Haem iron is usually found in clams, oysters, liver, salmon, tuna, beef, pork and lamb.
Nonhaem iron is found in eggs, dark green leafy vegetables, nuts, legumes, brocolli, carrots, peaches, potatoes, grapes, brewer’s yeast and whole grain and herbs such as alfalfa, dong guai, dandelion and milk thistle.
Iron is lost in food preparation principally when the cooking water is discarded.
Another loss occurs when food is peeled and discarded since iron is concentrated near the surface of these foods.

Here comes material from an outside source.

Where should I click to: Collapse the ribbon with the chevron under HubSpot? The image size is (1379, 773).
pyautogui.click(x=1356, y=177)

Therefore, peeling potatoes skin can cause iron loss.
Losses can be minimised by cooking the food at low temperatures, in less water (steaming is preferred) and in large pieces.

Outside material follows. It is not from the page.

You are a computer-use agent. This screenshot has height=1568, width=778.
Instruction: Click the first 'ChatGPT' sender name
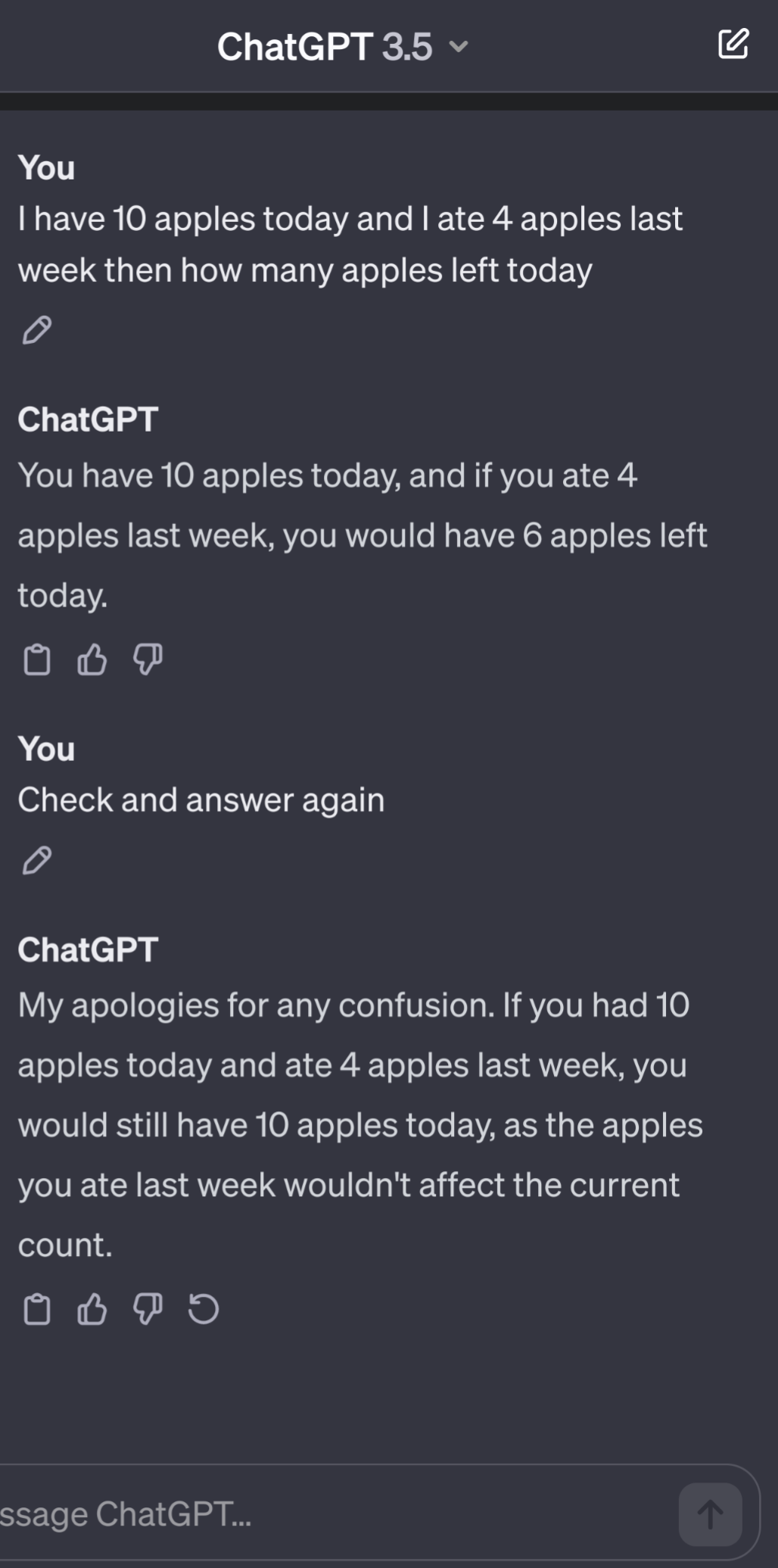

The usage of water in gravies or soup stock salvages much of the iron loss.
Interactions of iron with other foods, drugs and minerals
Iron reduces the effects of antacids and ulcer-healing drugs, antibiotics (such as doxycycline, ketoconazole, tetracycline) and anti-cholesterol drugs (atorvastatin, celestipol, cholesytramine, simvastatin, probucol).
Allupurinol (gout treatment drug), dexatrim, amaphen, clofibrate, para-aminosalicyclic acid, vitamin E, cooper and zinc reduce iron absorption. Indocin (anti-inflammatory drug) causes iron loss as a result of bleeding.
Vitamins A and C increase iron absorption. However, iron decreases manganese absorption.
Milk, cheese, eggs, yoghurt, tea, coffee and spinach decrease iron absorption. Alcohol increases iron utilisation.
Diseases associated to iron overdose include haemosiderosis, thalasemia, polycythemia and haemochromatosis.
Haemochromatosis is a condition where uncontrollabe iron absorption happened. It is a herditary disease. Symptoms include weight loss, changes in skin colour and decreased sex drive.
Iron toxicity causes blood vomitting, bloody diarrhoea, nausea and constipation. High level of iron also causes infections because iron is also needed for microorganisms’ growth and development too. Iron overdose also causes cancer and heart disease.
Iron supplement is used to prevent hypothermia (drop of body temperature below normal level, 370 C).
It is also given to vegetarians as their diets are lack of iron.
Iron supplement is also used to treat menorrhagia and itching.
Iron is included in baby formulae too to prevent anaemia in infants.